- PROVIDED PASSAGE -
+ + + + +

= Campaign Against Political Correctness =

Defunct minor British lobby group

The Campaign Against Political Correctness logo

The Campaign Against Political Correctness was a lobby group in the United Kingdom created to oppose what its founders described as political correctness.

==Aims==
The campaign was founded by John and Laura Midgley in 2004.

The campaign had the political support of MP Philip Davies and his father, controversial and short-tenured Mayor of Doncaster, Peter Davies who ended up being disciplined by the council for breaching its code of conduct by failing to declare his membership of the group. As of October 2020, Laura Midgley holds a Parliamentary pass sponsored by Philip Davies in a secretarial or research capacity, which suggests she is in his employ.

+ + + + +

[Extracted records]
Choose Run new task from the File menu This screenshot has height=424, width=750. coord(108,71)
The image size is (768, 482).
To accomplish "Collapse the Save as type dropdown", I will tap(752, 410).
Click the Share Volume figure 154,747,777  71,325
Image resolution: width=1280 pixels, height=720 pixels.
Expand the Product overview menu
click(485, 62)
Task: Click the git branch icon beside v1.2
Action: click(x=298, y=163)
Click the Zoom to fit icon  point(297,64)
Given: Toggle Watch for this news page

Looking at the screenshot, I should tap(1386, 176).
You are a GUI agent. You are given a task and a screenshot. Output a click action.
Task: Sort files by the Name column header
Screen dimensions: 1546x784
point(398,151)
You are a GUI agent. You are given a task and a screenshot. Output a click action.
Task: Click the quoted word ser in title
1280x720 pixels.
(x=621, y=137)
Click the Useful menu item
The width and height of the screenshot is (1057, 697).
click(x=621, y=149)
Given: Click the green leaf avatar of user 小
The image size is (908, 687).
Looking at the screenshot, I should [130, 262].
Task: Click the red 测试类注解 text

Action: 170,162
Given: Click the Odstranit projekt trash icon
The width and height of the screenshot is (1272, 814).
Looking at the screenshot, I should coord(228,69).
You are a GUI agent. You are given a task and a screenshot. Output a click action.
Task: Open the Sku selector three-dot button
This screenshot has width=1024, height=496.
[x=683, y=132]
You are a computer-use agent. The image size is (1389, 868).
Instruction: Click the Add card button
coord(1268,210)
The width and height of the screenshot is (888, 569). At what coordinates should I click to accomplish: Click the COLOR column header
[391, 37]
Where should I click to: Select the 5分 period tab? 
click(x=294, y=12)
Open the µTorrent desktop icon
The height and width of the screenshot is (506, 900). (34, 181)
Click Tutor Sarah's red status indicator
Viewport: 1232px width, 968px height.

+ + + + +

- PROBLEM -
List every person named in the passage about the Campaign Against Political Correctness.

- REPLY TO THE EXERCISE -
John Midgley, Laura Midgley, Philip Davies, Peter Davies